In this study, for the validation animals with no missing data, the reliability of GEBVs for the high heritability trait (h2 = 0.3) ranged from 0.873 to 0.874, and for low heritability trait (0.05) the reliability of GEBVs ranged from 0.718 to 0.756. However, the reliability of EBVs for the same animals ranged from 0.348 to 0.350 for the high heritability trait and from 0.182 to 0.229 for low heritability trait. These results showed that the reliability of GEBV was much higher than the reliability of EBV, and there were smaller differences in the reliability of GEBV between the low heritability and high heritability traits compared with the differences in the reliability of EBV. Su et al.[9] also reported relatively small difference in reliability of GEBV between milk (high heritability) and fertility (low heritability) in a Danish Holstein population. The small difference in reliability of GEBV for the validation animals between low and high heritability traits indicated that genetic evaluation using genomic prediction is relatively more beneficial for the trait with low heritability, particularly when no records are available for the candidate animals and their offspring (e.g., the pre-selection of young bulls for progeny testing). Therefore, compared with selection based on conventional EBV, genomic selection makes it relatively easier to improve functional traits such as udder health and fertility by reducing the cost of inputs [34], and to obtain a balanced genetic progress between functional traits and production traits.

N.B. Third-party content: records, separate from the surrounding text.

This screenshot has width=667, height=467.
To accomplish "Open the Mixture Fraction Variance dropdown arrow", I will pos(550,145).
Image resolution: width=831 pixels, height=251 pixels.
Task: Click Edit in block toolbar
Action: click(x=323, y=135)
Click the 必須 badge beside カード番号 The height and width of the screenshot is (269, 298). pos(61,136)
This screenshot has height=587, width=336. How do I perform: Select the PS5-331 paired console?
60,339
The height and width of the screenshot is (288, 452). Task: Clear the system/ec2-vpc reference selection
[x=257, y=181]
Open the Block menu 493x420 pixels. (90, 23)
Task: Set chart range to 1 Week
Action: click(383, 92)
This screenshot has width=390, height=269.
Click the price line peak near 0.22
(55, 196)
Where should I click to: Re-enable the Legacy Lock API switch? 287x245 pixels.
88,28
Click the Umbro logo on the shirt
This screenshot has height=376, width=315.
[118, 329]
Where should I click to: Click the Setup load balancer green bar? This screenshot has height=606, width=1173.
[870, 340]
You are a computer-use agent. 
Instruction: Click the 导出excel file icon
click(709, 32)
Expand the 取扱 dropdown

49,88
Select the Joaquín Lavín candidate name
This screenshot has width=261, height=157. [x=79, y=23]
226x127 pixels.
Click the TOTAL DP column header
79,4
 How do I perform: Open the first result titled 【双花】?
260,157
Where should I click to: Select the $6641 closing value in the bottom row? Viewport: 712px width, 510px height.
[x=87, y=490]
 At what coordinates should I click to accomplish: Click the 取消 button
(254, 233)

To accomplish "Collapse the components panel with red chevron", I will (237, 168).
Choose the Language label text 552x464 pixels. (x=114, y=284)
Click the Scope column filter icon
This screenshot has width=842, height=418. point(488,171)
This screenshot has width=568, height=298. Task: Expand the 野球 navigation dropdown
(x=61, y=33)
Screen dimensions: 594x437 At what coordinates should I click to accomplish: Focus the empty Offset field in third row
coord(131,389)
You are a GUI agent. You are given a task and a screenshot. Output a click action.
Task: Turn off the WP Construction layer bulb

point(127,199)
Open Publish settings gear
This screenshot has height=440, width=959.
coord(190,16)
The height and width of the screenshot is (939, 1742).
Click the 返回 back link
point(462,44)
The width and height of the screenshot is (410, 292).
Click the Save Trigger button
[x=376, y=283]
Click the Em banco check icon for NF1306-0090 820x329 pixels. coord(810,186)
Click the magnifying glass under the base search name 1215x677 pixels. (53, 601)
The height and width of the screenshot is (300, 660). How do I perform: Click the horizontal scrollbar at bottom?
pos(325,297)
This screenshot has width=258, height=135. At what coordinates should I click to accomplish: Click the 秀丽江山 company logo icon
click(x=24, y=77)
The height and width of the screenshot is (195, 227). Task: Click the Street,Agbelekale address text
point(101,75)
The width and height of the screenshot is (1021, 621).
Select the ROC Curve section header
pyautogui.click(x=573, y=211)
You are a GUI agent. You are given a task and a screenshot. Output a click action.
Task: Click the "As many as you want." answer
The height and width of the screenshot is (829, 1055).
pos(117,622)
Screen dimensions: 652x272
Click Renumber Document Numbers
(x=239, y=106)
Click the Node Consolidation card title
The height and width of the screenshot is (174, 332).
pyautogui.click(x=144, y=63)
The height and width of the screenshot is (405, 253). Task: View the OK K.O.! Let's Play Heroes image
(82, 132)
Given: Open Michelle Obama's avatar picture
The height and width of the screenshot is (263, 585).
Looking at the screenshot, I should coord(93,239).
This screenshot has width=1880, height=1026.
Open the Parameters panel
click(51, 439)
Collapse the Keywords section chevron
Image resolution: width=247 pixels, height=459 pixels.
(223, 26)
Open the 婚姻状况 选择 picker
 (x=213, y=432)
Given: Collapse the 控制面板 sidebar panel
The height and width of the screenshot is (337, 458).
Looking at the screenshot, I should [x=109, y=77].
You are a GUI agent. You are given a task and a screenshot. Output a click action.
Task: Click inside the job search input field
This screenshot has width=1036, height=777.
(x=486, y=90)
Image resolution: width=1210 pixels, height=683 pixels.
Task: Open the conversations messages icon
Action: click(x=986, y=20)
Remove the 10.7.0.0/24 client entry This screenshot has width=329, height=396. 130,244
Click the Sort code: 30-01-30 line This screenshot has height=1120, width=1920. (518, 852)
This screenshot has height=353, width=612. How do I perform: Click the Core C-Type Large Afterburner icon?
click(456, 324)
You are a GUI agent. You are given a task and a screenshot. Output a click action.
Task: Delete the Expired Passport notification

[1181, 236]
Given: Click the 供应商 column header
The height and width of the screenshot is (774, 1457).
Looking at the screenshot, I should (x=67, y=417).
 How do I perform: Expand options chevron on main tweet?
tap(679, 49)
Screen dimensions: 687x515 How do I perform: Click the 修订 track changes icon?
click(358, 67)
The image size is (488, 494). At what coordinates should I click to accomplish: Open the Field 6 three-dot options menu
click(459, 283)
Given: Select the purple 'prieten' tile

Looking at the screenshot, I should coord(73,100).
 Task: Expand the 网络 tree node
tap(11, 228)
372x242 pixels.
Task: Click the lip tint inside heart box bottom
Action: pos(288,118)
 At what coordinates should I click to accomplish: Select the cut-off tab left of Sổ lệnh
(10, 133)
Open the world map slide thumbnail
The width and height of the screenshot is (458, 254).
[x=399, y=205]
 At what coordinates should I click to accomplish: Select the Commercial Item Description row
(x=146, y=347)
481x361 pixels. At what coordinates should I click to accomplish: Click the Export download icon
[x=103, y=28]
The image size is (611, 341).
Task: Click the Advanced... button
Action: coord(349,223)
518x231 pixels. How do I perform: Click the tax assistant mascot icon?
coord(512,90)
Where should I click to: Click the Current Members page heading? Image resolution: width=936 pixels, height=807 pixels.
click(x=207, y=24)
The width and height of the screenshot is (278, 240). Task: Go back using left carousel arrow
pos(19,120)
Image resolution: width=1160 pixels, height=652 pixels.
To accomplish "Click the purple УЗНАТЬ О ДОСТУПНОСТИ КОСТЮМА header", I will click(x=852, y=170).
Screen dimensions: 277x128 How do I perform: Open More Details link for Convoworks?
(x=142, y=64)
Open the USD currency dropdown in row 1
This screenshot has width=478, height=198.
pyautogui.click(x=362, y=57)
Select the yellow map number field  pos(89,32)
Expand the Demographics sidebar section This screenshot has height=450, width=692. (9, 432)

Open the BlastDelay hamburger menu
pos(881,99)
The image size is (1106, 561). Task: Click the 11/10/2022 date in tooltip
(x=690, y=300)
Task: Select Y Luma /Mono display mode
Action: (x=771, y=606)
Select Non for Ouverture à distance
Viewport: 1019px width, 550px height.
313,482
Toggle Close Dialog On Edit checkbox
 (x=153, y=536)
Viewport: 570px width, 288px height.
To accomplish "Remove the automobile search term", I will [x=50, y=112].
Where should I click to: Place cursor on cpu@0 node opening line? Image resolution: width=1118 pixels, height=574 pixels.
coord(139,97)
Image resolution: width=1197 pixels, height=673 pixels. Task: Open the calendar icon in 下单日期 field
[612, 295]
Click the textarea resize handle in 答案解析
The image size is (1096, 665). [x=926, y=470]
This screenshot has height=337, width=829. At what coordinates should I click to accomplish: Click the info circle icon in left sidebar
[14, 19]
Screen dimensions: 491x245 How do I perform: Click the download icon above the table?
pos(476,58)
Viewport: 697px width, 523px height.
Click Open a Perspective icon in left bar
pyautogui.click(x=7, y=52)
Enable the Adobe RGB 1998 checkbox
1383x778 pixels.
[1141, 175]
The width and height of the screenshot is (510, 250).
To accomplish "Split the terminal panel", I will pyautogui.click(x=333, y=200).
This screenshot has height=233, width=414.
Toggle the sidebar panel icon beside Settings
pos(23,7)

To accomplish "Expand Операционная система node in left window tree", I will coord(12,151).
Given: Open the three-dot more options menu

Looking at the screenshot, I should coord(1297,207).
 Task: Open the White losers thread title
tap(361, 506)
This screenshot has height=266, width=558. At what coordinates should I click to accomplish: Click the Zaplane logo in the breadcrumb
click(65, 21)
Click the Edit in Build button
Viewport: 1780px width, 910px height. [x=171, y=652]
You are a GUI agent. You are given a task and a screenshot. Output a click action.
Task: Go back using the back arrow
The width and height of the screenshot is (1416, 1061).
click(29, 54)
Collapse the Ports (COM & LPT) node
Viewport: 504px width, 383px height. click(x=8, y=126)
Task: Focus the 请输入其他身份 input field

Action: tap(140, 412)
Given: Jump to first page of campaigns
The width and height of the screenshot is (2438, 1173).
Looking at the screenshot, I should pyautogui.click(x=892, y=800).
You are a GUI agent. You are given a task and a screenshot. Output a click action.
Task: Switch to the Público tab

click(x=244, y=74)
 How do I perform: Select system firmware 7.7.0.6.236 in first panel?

In the present study, EBVs estimated from a single-trait or multiple-trait model (based on pedigree information) were used as response variables for genomic prediction. The results indicated that the reliability of GEBVs using EBV_m as the response variable were slightly higher than their reliability using EBV_s, except for trait II with no missing data. The reliability of GEBVs using EBV_m improved by 0.1% to 3.5% points compared with their reliability using EBV_s, because, in the multi-trait model, information about the correlated trait was used. Because the correlated trait data were used to estimate EBV_m, it can be argued that a multiple-trait model will be better than a single-trait model for genomic prediction when EBV_m is used as the response variable. The results from this study showed that even when the response variable was obtained from the multiple-trait model, the reliability of genomic prediction using MTGM was further improved over the reliability of STGM. A possible reason could be that the use of information from the correlated trait may not be exactly the same in the conventional BLUP and GBLUP methods. Thus, additional information from the correlated trait may be available for genomic prediction of the target trait, even though the response variable was obtained using the information of the correlated trait. A more important reason is that the prediction of GEBVs for the validation animals can use the information of the correlated trait directly through the covariance structure among the traits.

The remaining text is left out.